I know in some religions and denominations, a building housing the officiant at a nearby place of worship has a special name, like rectory, parsonage, etc. Does a rabbi's place have a similar descriptor?
Generally not. As TrustMe mentioned, sometimes in the Hassidic world it can have a role.
Some synagogues do own a house reserved for the rabbi; they may refer to those as a "parsonage" for lack of a better term. It's not about the house being holy, it's very practically about the benefits package for the rabbi. (Especially as he can't drive to synagogue on Sabbath, and often it's an area with pricey real estate.)
I have heard the term used among Chasidim when referring to being in their Rabbi's home as being:
Within [the] holy abode [lit. inside]
Hope this is insightful!
No. There's no systematic, special name for a rabbi's house.
In some religions the institution owns a residence, which is used by that institution's (head or only) clergy person. While there are undoubtedly rabbinic homes like that, that are actually owned by a synagogue or other organization, all the rabbis I know bought or rented their homes on their own. (I wouldn't be surprised if Chabad owns houses, but I don't know.)

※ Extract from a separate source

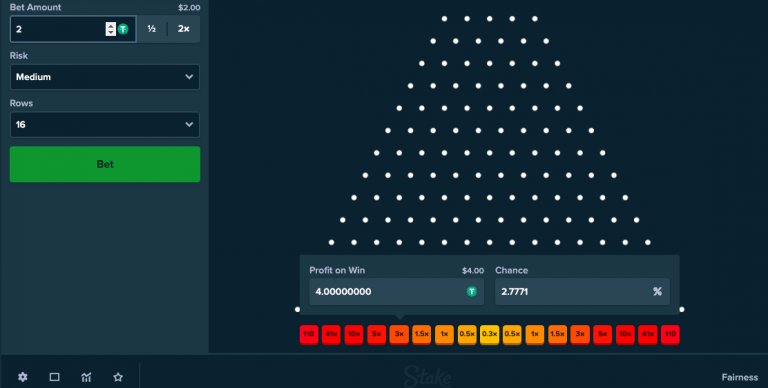768x388 pixels.
Task: Halve the bet with ½ button
Action: coord(152,29)
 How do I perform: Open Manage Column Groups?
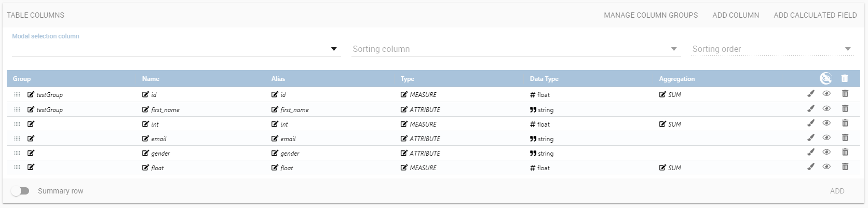(650, 15)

In the US, the tax law allows for some portion of a synagogue rabbi's compensation to be in the form of "parsonage" instead of salary. That money must be used for housing and has different tax treatment than the salary portion. I believe this is so that clergy of one religion won't be tax-privileged compared to clergy of another. Perhaps it is this "parsonage" that you're thinking of? (I don't know all the details; what I know comes from a conversation I once had with a rabbi about compensation structure.)